Donc, il s’agit soit de chercher à produire la plus authentique pâte à tartiner du monde (vraisemblablement celle des origines), et alors les tarifs vont s’envoler, soit, de tenter de s’en approcher avec une recette revue et corrigée, comportant moins de noisettes, soit, de faire tout autre chose et tenter de tracer son propre chemin.
StripFood : Peux tu nous donner les 3 marques que tu nous recommandes et en quoi elles remportent tes faveurs ?
Laurent Meudic : Les consommateurs qui ne se concentrent que sur le rapport goût/prix, n’ont aucune raison de changer. On peut même avouer qu’avec aussi peu de matières nobles, NUTELLA est parvenu à réaliser un véritable exploit !

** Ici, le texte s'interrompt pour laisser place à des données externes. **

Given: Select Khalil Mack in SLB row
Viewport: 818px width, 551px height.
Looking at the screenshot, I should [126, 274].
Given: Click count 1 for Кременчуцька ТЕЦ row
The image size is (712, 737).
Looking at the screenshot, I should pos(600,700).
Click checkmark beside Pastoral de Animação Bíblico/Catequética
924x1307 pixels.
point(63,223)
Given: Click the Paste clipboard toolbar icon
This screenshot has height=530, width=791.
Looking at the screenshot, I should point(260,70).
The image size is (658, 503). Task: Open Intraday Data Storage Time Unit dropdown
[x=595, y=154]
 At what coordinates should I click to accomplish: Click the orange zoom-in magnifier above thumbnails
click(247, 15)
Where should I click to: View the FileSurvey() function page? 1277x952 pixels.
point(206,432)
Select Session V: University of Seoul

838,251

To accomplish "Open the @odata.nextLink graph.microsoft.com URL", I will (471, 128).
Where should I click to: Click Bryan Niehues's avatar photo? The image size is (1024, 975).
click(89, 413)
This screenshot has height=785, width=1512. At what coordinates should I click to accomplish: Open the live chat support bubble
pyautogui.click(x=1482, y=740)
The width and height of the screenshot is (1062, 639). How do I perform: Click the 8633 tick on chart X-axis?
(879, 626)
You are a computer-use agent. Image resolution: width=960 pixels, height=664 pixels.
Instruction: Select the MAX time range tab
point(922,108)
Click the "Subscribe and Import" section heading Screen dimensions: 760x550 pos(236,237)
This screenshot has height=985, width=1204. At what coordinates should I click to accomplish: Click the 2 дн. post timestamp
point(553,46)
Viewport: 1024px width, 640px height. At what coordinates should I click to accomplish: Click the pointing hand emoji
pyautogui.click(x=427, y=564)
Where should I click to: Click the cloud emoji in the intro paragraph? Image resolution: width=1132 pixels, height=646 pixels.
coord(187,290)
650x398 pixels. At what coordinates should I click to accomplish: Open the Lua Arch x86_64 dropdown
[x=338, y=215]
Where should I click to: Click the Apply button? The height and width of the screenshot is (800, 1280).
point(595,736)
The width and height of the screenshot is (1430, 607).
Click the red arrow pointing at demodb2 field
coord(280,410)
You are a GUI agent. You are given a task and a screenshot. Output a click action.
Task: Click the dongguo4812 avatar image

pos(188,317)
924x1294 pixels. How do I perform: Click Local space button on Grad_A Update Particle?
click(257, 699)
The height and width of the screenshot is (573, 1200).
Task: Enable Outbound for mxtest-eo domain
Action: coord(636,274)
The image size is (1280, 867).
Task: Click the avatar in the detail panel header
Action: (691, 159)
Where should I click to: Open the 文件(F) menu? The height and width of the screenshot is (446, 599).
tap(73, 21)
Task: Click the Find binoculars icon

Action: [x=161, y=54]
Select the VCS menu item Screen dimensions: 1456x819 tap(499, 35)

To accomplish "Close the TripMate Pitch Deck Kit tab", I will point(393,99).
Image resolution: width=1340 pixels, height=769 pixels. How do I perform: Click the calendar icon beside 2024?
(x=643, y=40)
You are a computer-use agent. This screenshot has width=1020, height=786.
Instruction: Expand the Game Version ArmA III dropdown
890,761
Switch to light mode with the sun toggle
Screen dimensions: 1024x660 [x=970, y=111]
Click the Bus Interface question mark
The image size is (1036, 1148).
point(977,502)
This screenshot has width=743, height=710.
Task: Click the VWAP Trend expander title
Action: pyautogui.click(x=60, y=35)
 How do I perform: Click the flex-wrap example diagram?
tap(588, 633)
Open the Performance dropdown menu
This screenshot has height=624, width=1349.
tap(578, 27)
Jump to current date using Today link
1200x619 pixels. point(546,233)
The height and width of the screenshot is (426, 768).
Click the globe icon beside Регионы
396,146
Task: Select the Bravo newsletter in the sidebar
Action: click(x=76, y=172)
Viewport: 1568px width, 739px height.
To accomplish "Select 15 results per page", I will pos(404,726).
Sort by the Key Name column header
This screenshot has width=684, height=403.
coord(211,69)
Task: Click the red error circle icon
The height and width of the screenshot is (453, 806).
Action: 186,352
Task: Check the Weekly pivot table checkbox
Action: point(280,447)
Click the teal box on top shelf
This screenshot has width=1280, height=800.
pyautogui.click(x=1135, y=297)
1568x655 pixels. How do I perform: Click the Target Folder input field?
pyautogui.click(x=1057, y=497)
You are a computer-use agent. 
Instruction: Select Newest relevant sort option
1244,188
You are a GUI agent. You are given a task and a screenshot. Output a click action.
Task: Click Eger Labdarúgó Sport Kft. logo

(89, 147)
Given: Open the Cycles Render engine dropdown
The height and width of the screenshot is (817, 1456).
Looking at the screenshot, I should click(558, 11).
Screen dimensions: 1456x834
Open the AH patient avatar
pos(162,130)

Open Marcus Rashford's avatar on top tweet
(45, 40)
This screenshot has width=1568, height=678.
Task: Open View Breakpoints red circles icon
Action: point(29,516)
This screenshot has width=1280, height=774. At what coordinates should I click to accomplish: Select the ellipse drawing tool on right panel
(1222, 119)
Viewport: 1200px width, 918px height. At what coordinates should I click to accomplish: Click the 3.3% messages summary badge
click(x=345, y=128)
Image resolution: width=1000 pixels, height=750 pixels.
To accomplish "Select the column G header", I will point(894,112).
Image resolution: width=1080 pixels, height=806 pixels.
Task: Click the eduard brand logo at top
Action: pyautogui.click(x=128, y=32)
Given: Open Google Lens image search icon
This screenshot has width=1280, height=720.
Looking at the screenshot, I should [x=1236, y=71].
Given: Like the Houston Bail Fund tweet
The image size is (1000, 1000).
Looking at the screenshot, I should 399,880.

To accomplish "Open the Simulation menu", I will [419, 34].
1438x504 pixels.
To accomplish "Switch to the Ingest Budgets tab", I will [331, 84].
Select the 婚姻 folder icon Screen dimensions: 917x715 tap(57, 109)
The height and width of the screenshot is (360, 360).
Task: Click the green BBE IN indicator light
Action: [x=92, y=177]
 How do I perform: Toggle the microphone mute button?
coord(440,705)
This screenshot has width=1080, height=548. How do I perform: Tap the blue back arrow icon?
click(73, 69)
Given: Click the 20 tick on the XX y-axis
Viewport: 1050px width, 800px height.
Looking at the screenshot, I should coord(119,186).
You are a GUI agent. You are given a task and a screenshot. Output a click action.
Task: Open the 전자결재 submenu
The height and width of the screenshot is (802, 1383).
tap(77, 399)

Ensuite, même si cela reste très sucré et plus « huileux » sur la langue, ceux qui cherchent à ne pas trop s’éloigner de la référence, tout en privilégiant un peu plus les aspects santé (donc moins d’additifs) et sans excès en terme de prix, pourront se tourner vers la Nocciolata de RIGONI DI ASIAGO en BIO.
Enfin, pour trouver le nec plus ultra, les gastronomes les plus exigeants retourneront à la source, revenant aux matières brutes et nobles.
A ma connaissance, la pâte à tartiner la plus authentique, la plus pure, la plus noble et gustativement la plus juste se nomme TEO & BIA.
Seulement 3 ingrédients, bio, 47% de noisettes du Piémont IGP et sans huile ajoutée, elle procure un plaisir indéfinissable qui vous fera oublier tout le reste, faisant d’elle le champion hors catégorie à ce jour.
NDLR : Dernière minute : 60 millions de consommateurs a réalisé dans son numéro 66 datant de février 2021 un classement selon ses propres critères des pâtes à tartiner commercialisées en grande-distribution. Selon le, la pâte à tartiner la mieux classée est celle du français Poulain.